What is funny?

This is a question worth a bit of lively contest. And it gets renewed every so often all around the place. When it comes to humour,  just what is truly funny? What can you laugh about?

These questions should share the same answer; everything and nothing. Unfortunately the questions are split and the first is made subject to the tyranny of the second. Taboo subjects are judged by the collective consciousness to be beyond the comedians scope. But that is not to say they aren’t funny.

Irony and the absurd are the twisting of norms to produce such a chaos in the mind of the beholder so as to provoke an unintentional display of mirth. That’s a very roundabout way of  saying that good humor plays on the fringe of what is normally acceptable. Thus the truly funny things are often ones that you shouldn’t laugh about. To drive this point home I appeal to the genius of George Carlin, who in the late 90s explored the comic potential of rape.

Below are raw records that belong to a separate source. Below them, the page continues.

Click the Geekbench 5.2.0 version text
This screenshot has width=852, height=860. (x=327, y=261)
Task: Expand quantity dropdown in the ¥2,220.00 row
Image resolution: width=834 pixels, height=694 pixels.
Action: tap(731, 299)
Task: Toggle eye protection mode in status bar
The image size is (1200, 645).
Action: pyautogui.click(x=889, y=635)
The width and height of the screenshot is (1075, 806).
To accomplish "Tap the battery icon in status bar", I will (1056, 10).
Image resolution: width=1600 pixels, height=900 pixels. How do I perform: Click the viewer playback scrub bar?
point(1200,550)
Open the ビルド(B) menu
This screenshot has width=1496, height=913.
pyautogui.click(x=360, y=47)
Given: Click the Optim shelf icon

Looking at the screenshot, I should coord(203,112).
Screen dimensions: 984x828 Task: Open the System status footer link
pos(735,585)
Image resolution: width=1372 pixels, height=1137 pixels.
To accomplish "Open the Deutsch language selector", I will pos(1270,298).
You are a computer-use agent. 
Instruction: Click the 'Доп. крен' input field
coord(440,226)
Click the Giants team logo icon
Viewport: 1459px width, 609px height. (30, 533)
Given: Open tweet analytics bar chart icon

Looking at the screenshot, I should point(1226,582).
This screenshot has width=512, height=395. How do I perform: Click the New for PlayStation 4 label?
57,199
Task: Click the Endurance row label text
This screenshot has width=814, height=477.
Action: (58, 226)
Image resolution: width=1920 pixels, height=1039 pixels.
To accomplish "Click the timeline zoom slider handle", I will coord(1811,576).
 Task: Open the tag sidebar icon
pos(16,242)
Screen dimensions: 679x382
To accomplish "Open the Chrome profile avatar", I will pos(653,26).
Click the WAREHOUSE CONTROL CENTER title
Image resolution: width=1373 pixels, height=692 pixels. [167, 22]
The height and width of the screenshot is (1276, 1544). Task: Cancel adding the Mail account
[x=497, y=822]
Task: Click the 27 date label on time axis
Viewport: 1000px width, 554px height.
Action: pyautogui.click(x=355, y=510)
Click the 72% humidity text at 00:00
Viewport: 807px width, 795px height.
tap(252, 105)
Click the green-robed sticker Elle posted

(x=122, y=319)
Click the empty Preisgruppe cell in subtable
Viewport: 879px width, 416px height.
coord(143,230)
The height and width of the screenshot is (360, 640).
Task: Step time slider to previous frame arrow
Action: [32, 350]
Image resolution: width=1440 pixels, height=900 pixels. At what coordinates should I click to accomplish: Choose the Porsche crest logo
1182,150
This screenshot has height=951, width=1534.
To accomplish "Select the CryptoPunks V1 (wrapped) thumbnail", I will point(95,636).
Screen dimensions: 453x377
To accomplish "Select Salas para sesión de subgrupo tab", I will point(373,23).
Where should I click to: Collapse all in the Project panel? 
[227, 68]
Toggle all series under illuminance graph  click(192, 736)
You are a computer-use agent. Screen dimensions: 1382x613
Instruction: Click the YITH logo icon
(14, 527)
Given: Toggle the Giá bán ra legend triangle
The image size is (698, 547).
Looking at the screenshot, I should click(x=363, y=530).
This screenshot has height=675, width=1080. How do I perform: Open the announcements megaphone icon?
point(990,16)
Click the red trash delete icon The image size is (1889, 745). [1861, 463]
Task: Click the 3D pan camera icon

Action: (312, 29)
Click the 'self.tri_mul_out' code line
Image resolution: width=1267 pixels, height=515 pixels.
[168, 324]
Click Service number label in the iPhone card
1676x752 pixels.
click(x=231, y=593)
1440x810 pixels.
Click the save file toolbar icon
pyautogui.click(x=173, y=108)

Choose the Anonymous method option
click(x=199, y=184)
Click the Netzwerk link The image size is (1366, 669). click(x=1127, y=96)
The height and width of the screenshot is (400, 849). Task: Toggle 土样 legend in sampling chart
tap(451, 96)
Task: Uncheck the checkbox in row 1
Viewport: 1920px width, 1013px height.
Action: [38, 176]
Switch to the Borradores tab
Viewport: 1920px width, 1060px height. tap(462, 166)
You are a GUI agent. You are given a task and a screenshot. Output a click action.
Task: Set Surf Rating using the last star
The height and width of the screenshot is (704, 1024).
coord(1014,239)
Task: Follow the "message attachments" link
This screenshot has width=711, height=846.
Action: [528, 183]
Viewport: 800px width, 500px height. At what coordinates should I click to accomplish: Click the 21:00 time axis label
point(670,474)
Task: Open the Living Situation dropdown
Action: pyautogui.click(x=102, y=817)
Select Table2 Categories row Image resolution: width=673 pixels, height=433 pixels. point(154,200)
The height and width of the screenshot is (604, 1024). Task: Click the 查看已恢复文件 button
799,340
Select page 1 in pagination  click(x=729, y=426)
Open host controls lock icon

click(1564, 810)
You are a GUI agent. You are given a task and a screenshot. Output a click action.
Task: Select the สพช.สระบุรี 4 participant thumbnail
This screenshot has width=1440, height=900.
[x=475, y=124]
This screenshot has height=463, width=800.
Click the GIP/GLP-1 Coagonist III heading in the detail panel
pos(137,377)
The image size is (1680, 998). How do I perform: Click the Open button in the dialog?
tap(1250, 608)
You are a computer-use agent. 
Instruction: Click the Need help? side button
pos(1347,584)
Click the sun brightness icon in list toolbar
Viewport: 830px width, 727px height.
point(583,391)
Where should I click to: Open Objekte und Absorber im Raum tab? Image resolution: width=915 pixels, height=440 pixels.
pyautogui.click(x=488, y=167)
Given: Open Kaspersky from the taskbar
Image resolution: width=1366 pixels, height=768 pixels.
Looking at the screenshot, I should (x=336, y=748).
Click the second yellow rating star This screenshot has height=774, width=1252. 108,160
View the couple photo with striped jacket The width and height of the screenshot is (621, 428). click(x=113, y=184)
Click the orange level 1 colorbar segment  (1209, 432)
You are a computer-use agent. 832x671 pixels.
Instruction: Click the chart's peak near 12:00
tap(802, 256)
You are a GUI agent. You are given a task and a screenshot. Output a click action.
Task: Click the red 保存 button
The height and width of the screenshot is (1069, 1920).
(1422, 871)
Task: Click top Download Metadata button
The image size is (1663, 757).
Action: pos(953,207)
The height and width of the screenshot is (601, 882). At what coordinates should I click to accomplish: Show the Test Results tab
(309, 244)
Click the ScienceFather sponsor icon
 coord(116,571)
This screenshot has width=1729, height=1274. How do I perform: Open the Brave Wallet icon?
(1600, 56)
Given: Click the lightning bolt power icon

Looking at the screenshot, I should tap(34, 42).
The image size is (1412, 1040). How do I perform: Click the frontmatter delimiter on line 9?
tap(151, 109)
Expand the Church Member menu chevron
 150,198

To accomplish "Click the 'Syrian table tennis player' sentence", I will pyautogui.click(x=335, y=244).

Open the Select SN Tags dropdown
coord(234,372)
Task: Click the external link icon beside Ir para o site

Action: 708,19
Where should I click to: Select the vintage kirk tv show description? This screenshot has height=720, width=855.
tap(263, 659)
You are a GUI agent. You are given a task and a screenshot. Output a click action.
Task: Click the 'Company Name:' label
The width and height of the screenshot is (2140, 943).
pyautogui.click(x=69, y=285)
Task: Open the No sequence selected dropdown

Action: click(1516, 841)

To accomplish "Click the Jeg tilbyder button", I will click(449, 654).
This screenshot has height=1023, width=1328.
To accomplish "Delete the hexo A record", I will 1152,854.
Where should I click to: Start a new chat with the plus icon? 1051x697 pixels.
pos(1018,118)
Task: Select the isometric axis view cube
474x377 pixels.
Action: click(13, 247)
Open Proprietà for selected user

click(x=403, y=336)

Ricky Gervais has said many times that there is in fact nothing you can’t make a joke about,  it depends what the joke is. How you put it together is what’s important, and only that is the measure of what is funny.

2 thoughts on “What is funny?

  1. ObjectiveReality

    Patton Oswalt (I’m pretty sure it was him, but can’t be bothered doing the googling) said something similar to the Ricky Gervais bit you quoted – his version was that how funny the joke was was the measure of what you could get away with. That means if you want to joke about the worst stuff, your jokes had better be the best jokes, or it’s not worth it.